7) Même si les leaders de la rébellion armée sont fondés à avoir des ambitions et revendications politiques, dans quelles mesures seront-ils capables d'enrayer la menace que constituent l'existence de groupes armés dans la construction d'un État de droit, démocratique et pacifique? Les rébellions armées étant nés au Tchad depuis 1965, peut-on espérer qu'en 2021-2022, les élites tchadiennes soient suffisamment matures, patriotes et conséquentes pour mettre un terme à ce phénomène anachronique ? (De tous les pays ayant connu des rébellions armées, seul le Tchad bat le record de prolifération et de durée !)
9) Sans mettre en doute la bonne foi et le patriotisme des dirigeants de la rébellion armée, leurs fixations se portent à juste titre sur l'état actuel des FDS taxées par certains de claniques, ce qui lierait étroitement la solution définitive avec la réforme obligée et profonde des FDS ?
10) Beaucoup d'acteurs civiles ne comprennent pas les spécificités et la complexité qui entourent le phénomène de la rébellion armée et les enjeux de sa résolution définitive, et croient qu'une simple participation dans une salle de conférence, genre CNS, suffirait pour résoudre le problème ?

Au vu de ce qui précède et des pratiques de "rachat juteux" de quelques portions de la rébellion armée déjà vues, il faudrait prendre au sérieux et envisager des étapes préalables avec les politico-militaires, avant une éventuelle grande messe nationale qui enracinerait définitivement la paix au Tchad. 
C'est pourquoi des personnalités reconnues de l'opposition civile et de la société civile, devraient être associées dans la phase actuelle des négociations directes avec les politico-militaires. Car leurs problèmes ne concernent pas forcément, ni la forme de l'Etat ni les prochaines élections mais plutôt la mutation d'une époque révolue à la refondation d'un Tchad nouveau !

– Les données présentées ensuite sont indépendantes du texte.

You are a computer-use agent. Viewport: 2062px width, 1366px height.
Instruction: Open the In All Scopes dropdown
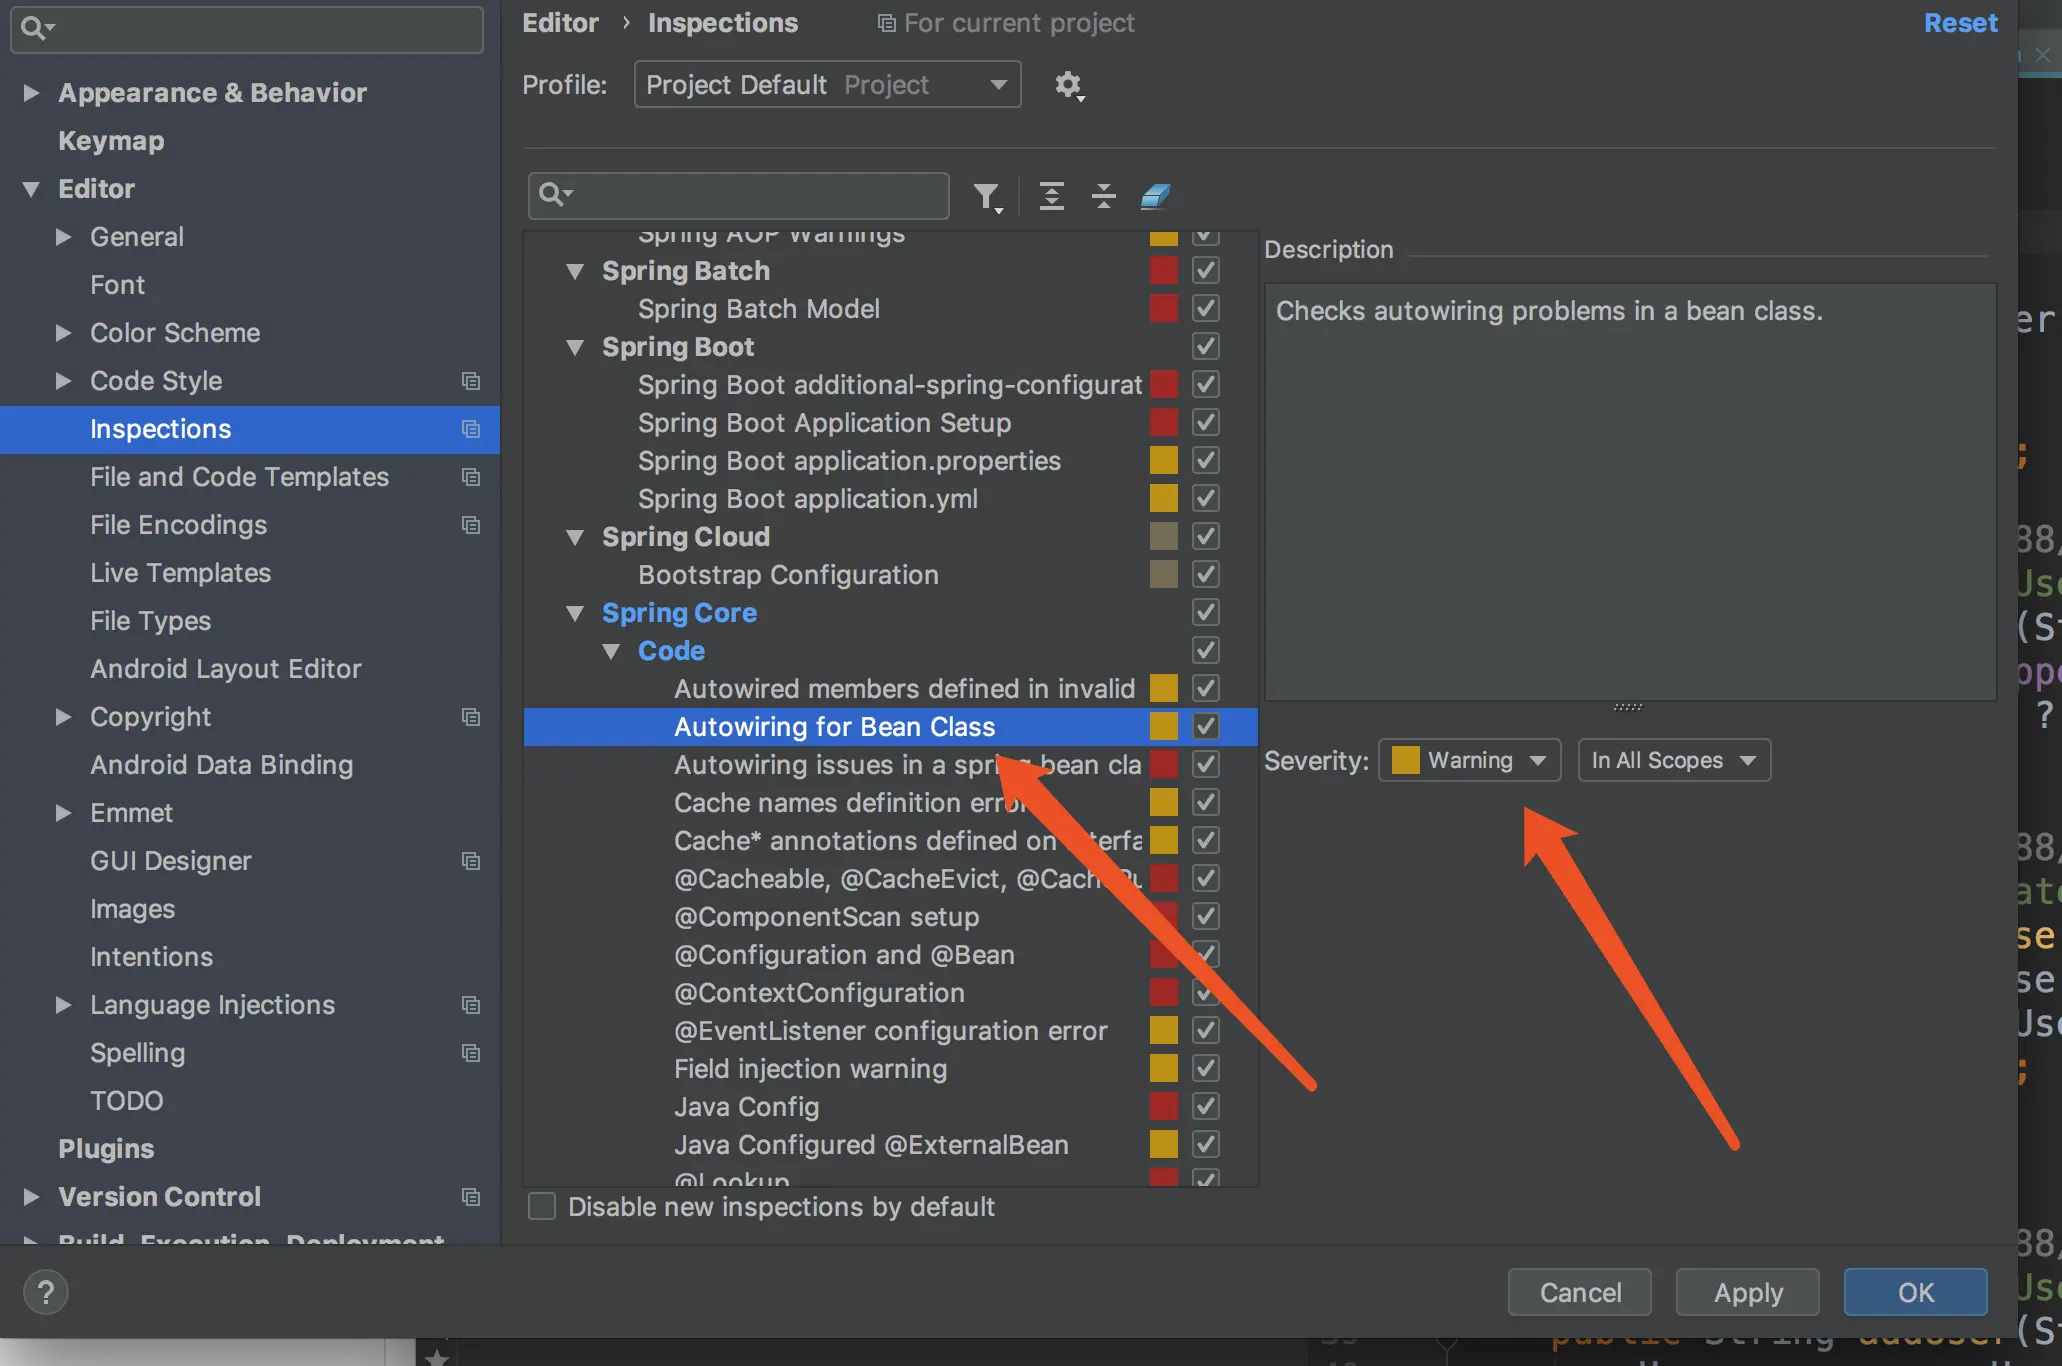[x=1673, y=761]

Pour finir, il y a une dernière catégorie d'acteurs souvent négligés mais qui détiennent les clés de la sortie de crise tchadienne : ce sont les indépendants ! Qui sont Ils ? Ce sont ces cadres valeureux, intègres, compétents, ouverts, acceptés dans la majorité des familles et des communautés, et qui ont su braver ou résister aux pressions des dictatures et du népotisme pratiqués dans ce pays. Souvent marginalisés, ils n'en demeurent pas moins les vrais modérateurs de la paix dans le quotidien des citoyens lambda. Sans leur forte implication dans le processus de la réconciliation nationale et de la sortie de crise, la sauce sera sans goût !
Nous n'avons pas insisté sur la diaspora tchadienne car elle est l'excroissance des acteurs et clivages déjà décrits plus haut. En effet, la diaspora tchadienne, au contraire d'autres qui exercent un rôle important dans le développement du pays à travers des investissements visibles et traçables, est très marginale et divisée. Si diaspora devrait signifier seulement extra-territorialité des acteurs, on n'avance pas pour autant dans la compréhension. Il serait plus juste, au stade actuel, de parler d'exilés et d'étudiants pour l'essentiel. 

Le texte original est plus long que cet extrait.